It started at the end of last semester when I was researching some technology for the AALS panels on Millennials and on laptops in the classroom. I was trying to find things that you can use with a student's laptop in the classroom -- something that keeps them engaged enough to stay away from the Internets. As usual, I discovered that I, as a law professor, was pretty much the last to know. By the time law schools get to something, it's more table knife than cutting edge. So I've been "researching" (i.e., surfing the web when I should be doing other things) what technology is being used in elementary and secondary schools as well as colleges and universities.

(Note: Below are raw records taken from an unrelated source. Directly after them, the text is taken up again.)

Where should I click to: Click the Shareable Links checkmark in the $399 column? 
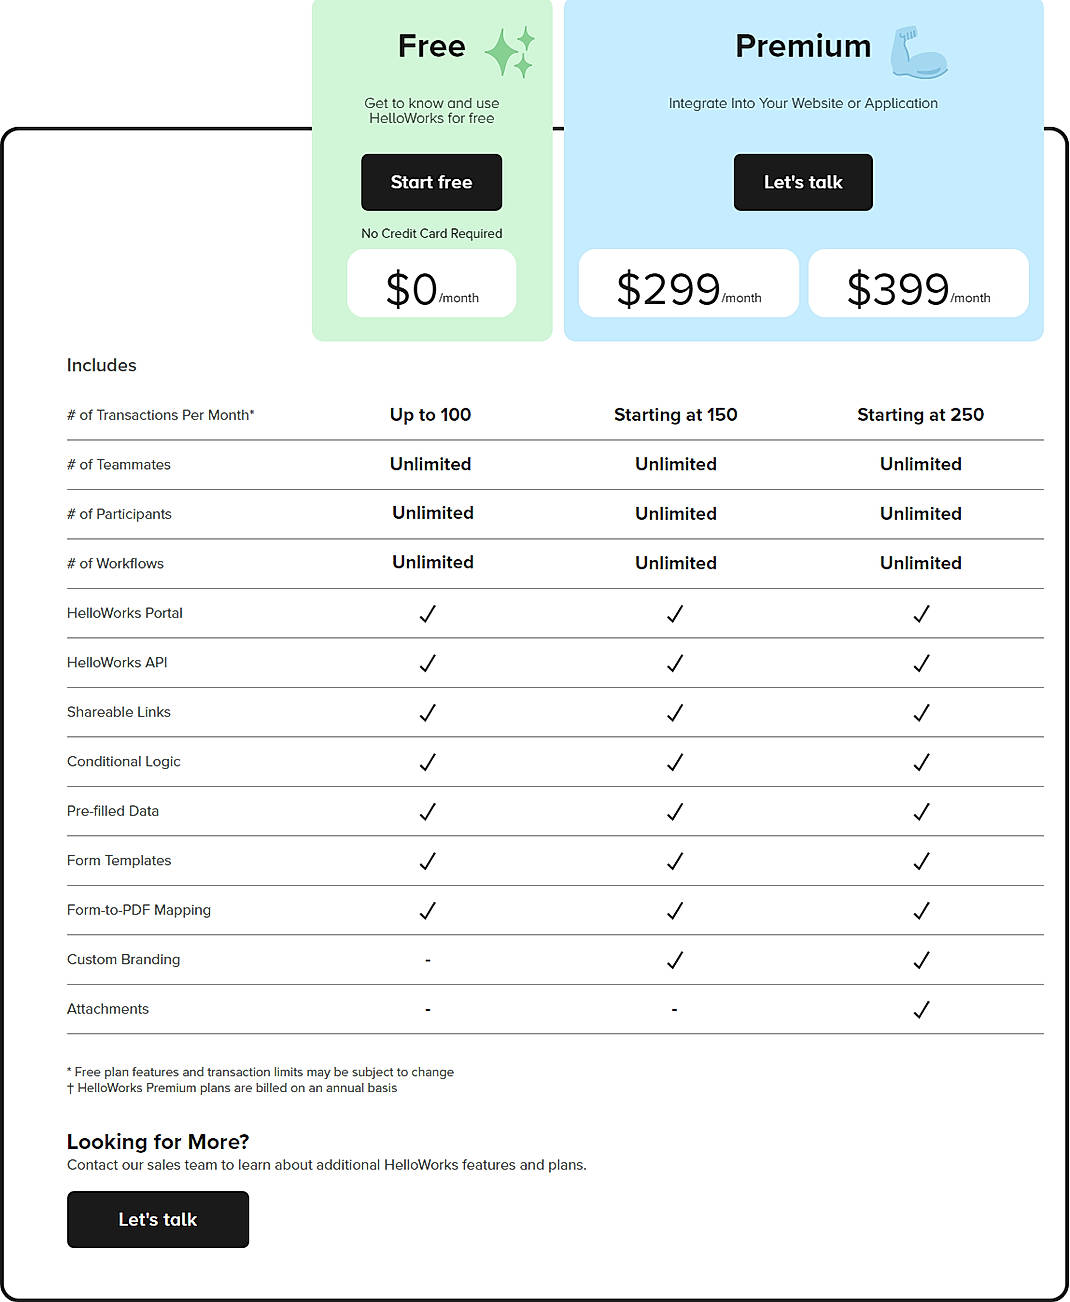tap(920, 712)
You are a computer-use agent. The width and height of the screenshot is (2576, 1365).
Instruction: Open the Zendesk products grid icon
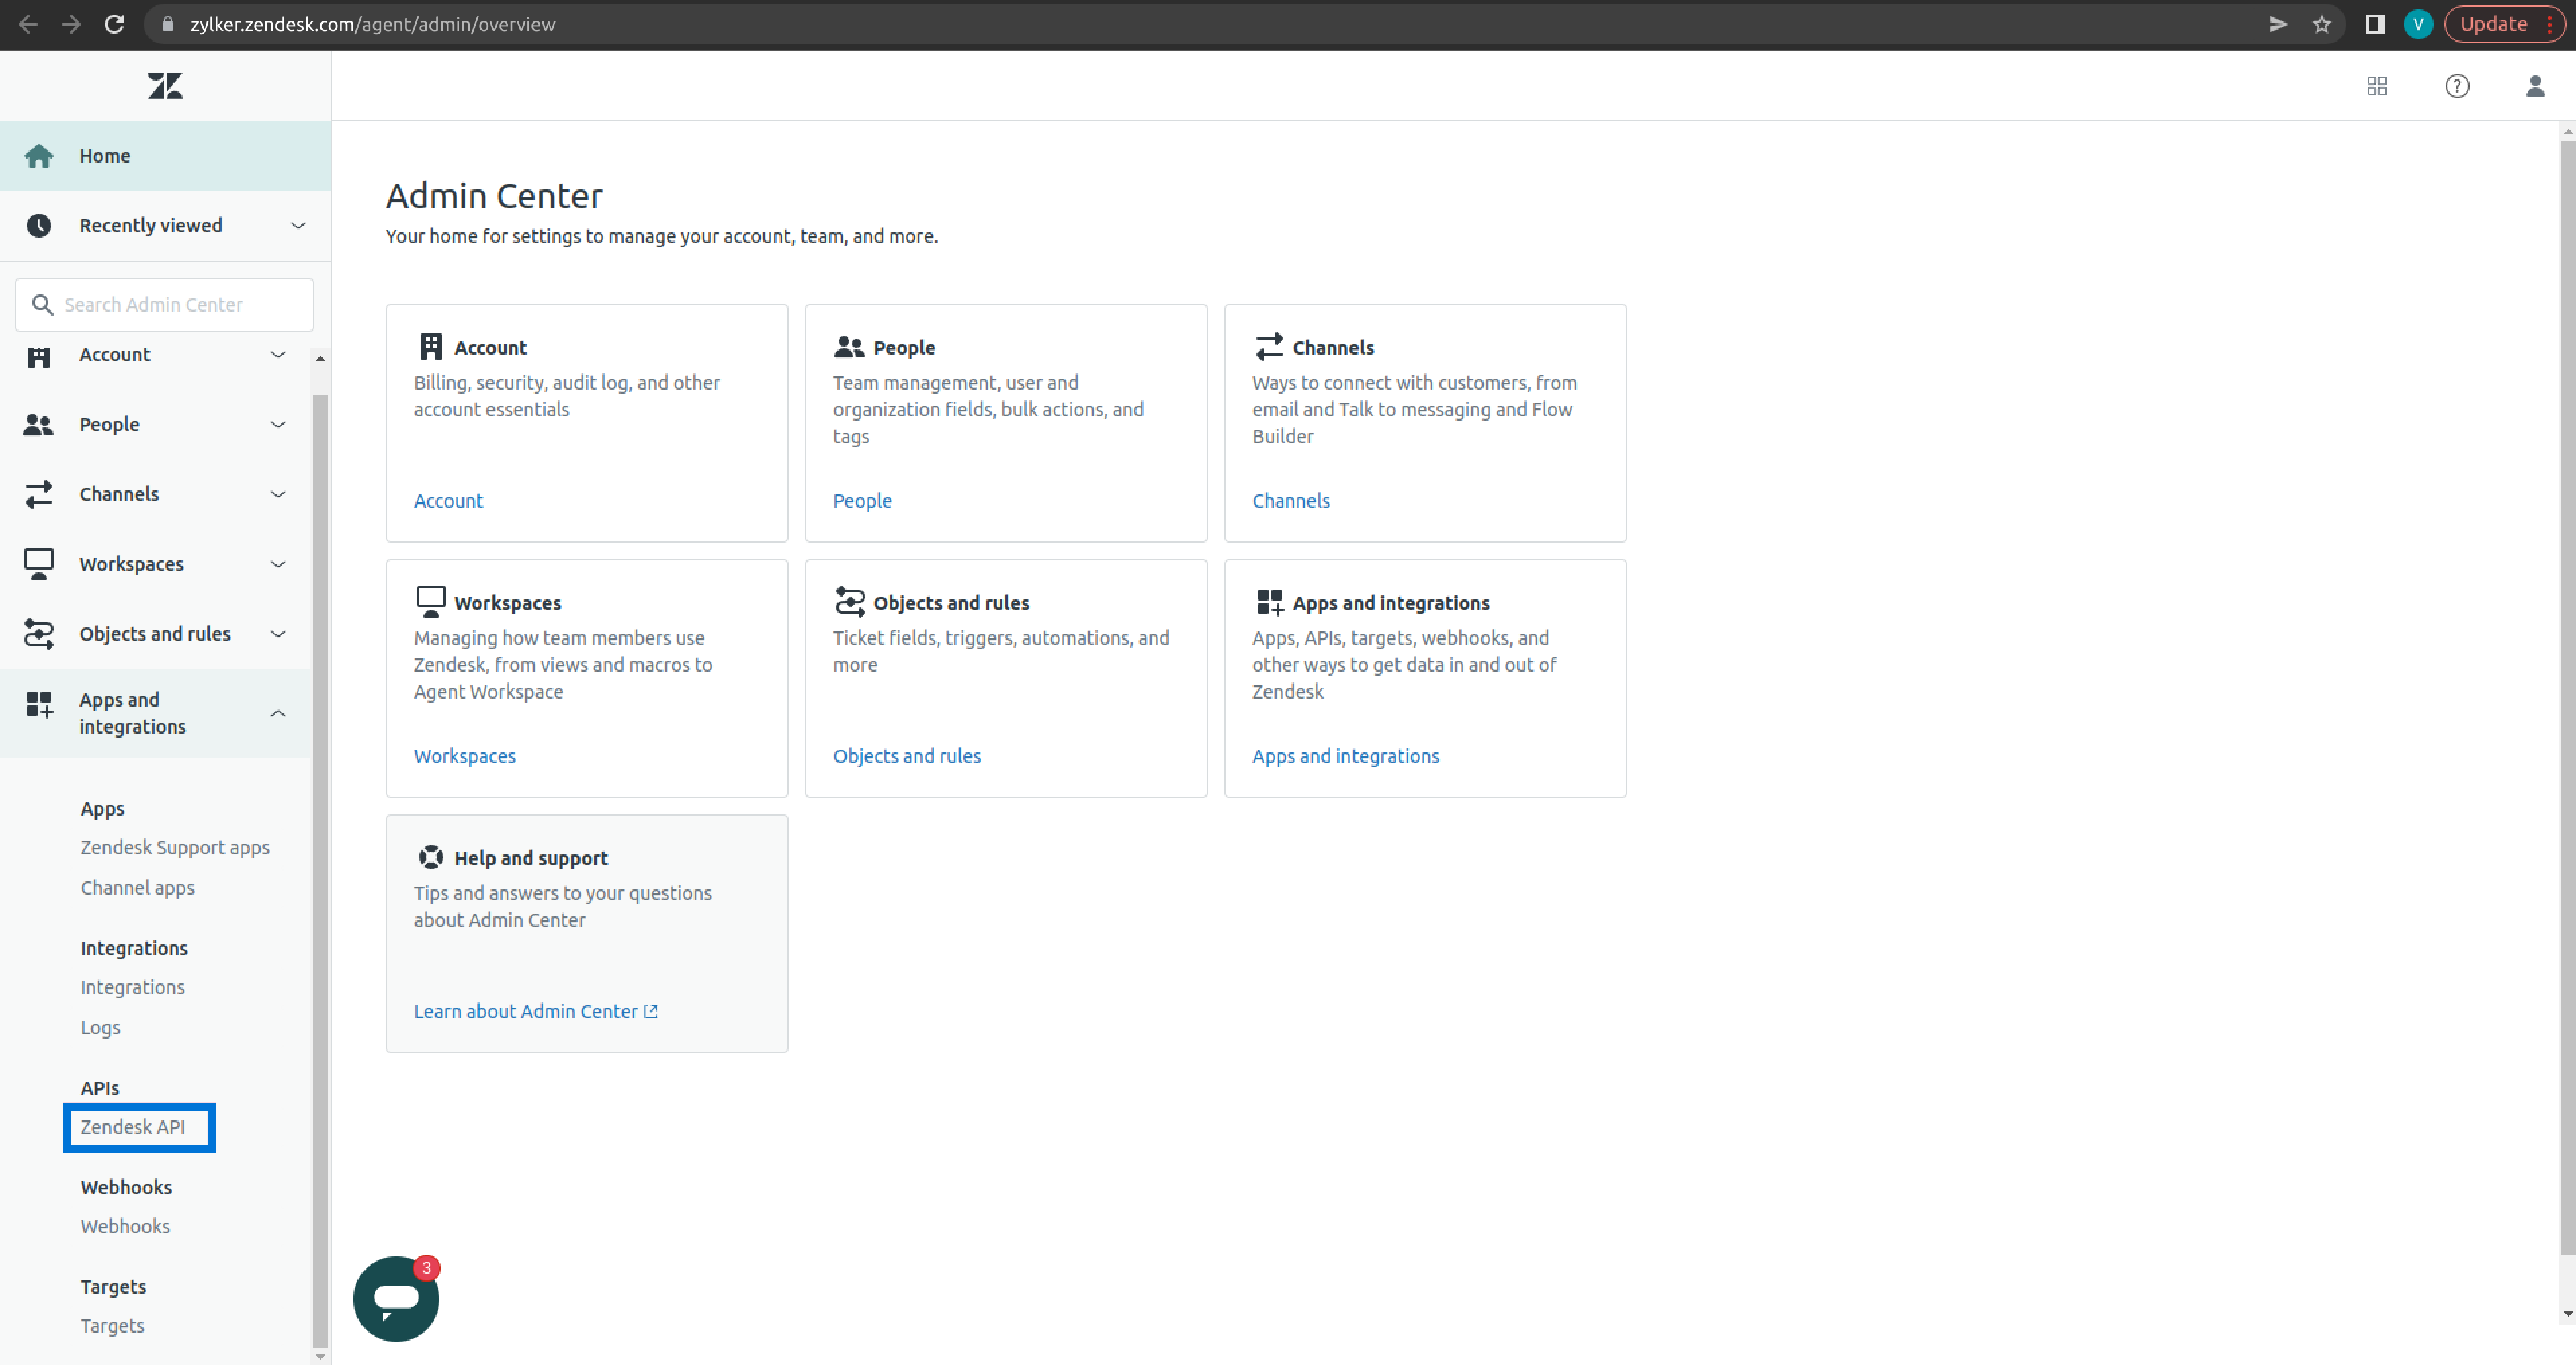point(2377,86)
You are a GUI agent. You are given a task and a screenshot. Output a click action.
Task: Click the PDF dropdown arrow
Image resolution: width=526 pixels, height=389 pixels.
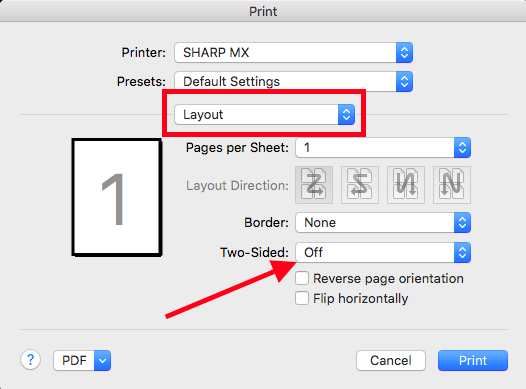pyautogui.click(x=102, y=360)
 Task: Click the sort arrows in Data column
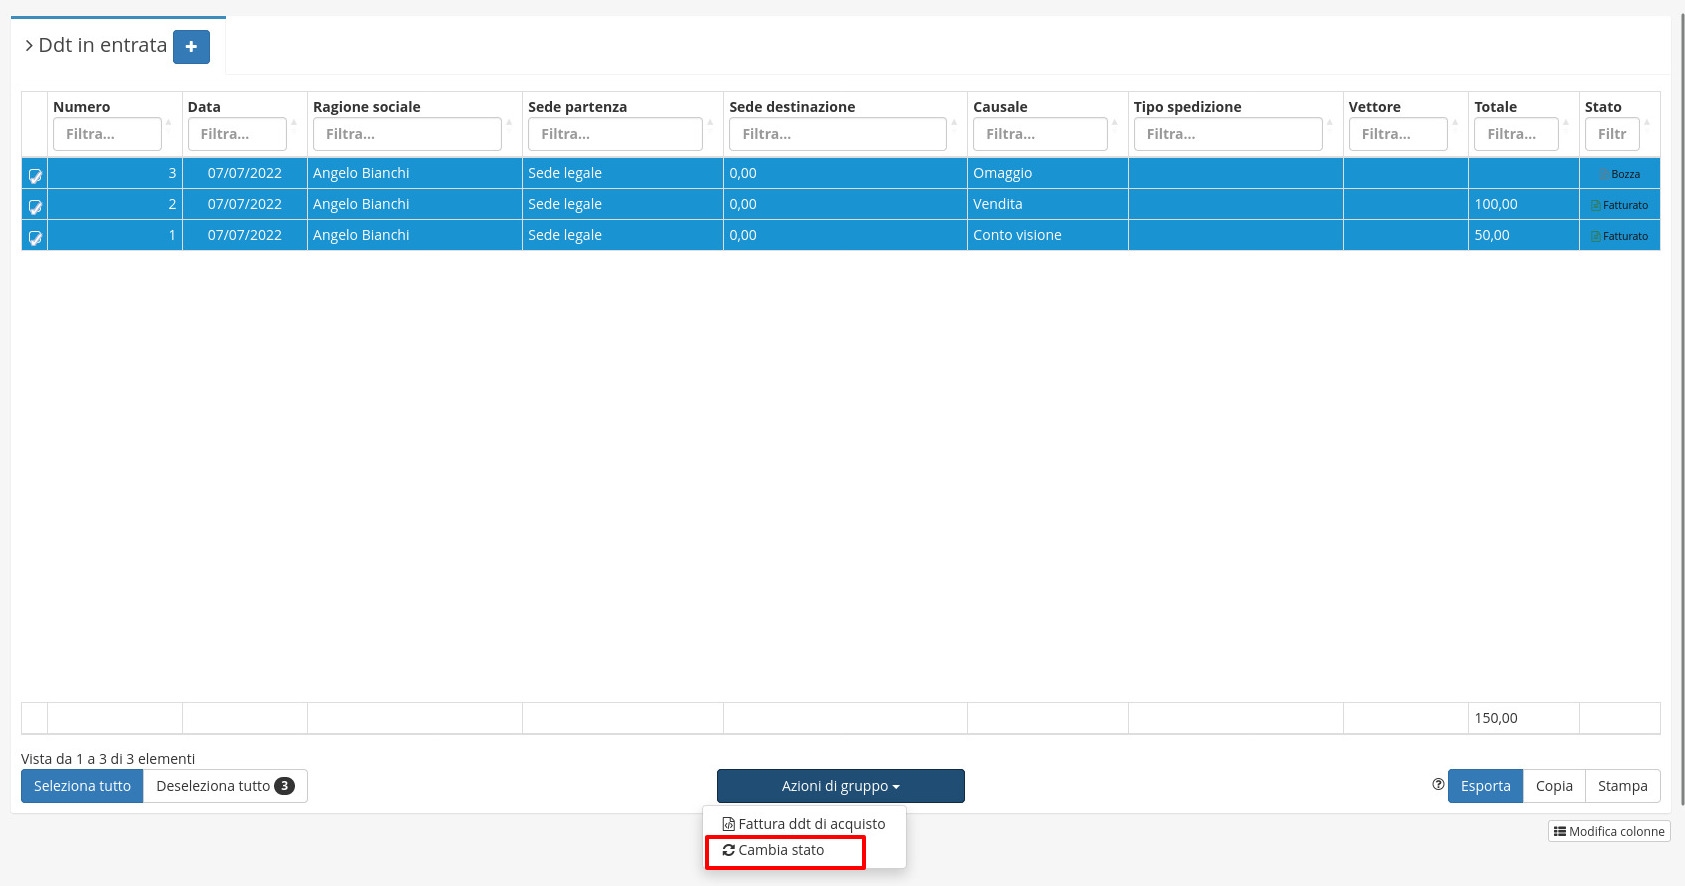pyautogui.click(x=294, y=123)
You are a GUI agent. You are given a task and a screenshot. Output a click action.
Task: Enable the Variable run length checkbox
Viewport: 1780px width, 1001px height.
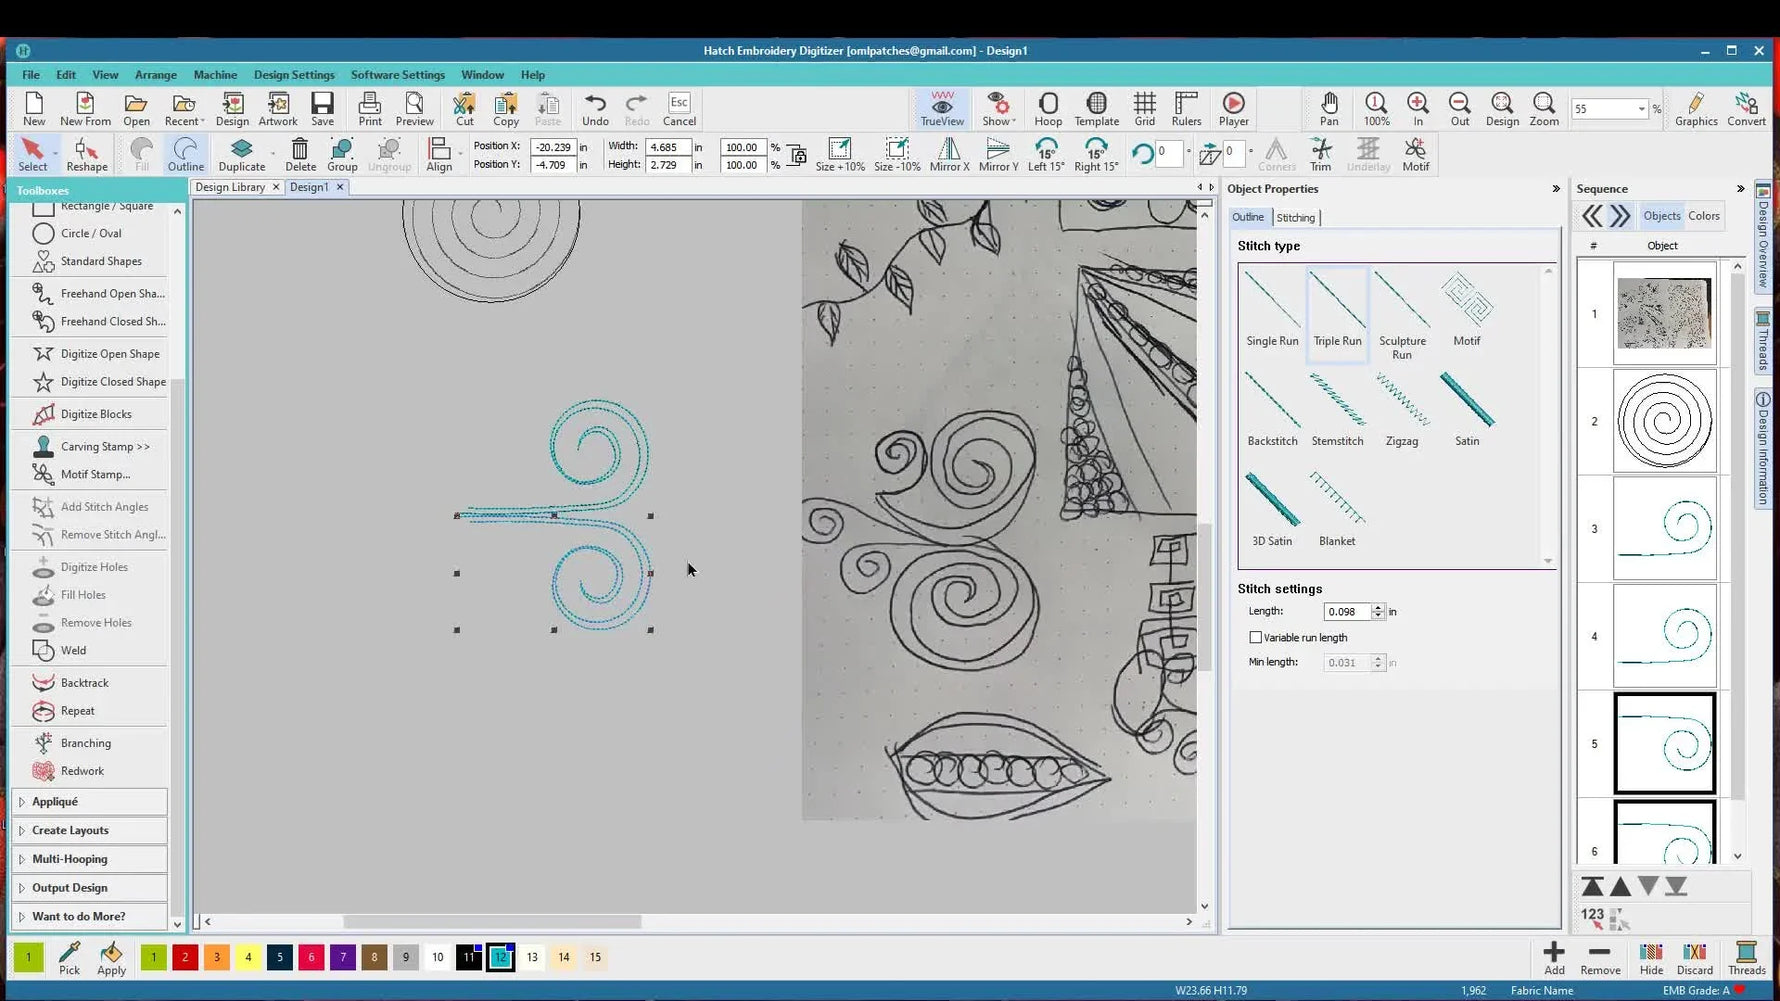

A recent post from Campus Technology summarizes a report on what the cutting edge will be over the next five years. I haven't decided for myself yet at what point I just give up and decide thast I know all the technology I'm ever going to know, but I'm thinking it might be before I have to say "Today in class, we'll be using a mashup" with a straight face. Here's what the future looks like:
In the near term--that is, in the timeframe of about a year or less--the technologies that will have a significant impact on education include grassroots video and collaborative Web technologies. Grassroots video is, simply, user-generated video created on inexpensive consumer electronics devices and edited and encoded using free or inexpensive consumer- or prosumer-grade NLEs. Internet-based services supporting the sharing of these videos have allowed institutions to mingle their content with consumer content and "will fuel rapid growth among learning-focused organizations who want their content to be where the viewers are," according to the report. The second near-term trend, collaborative Web technology, is already in wide use in education at all levels. The complete report provides further details.
In the mid-term, mobile broadband and data mashups will make their mark on education. Mashups, according to the report, will largely impact the way education institutions represent information. "While most current examples are focused on the integration of maps with a variety of data," the report said, "it is not difficult to picture broad educational and scholarly applications for mashups." Johns Hopkins University, Michigan State University, and the University of Minnesota are examples of higher education institutions using mashups for learning resources and other projects. Mobile broadband too is in the early stages of adoption for educational purposes, from project-based learning activities to virtual field trips.
Further down the road, according to the report, come "collective intelligence" and "social operating systems." Collective intelligence includes wikis and community tagging. A social operating system is "the essential ingredient of next generation social networking" and "will support whole new categories of applications that weave through the implicit connections and clues we leave everywhere as we go about our lives, and use them to organize our work and our thinking around the people we know," according to the report. The time to adoption for these last two will be four to five years, the report said.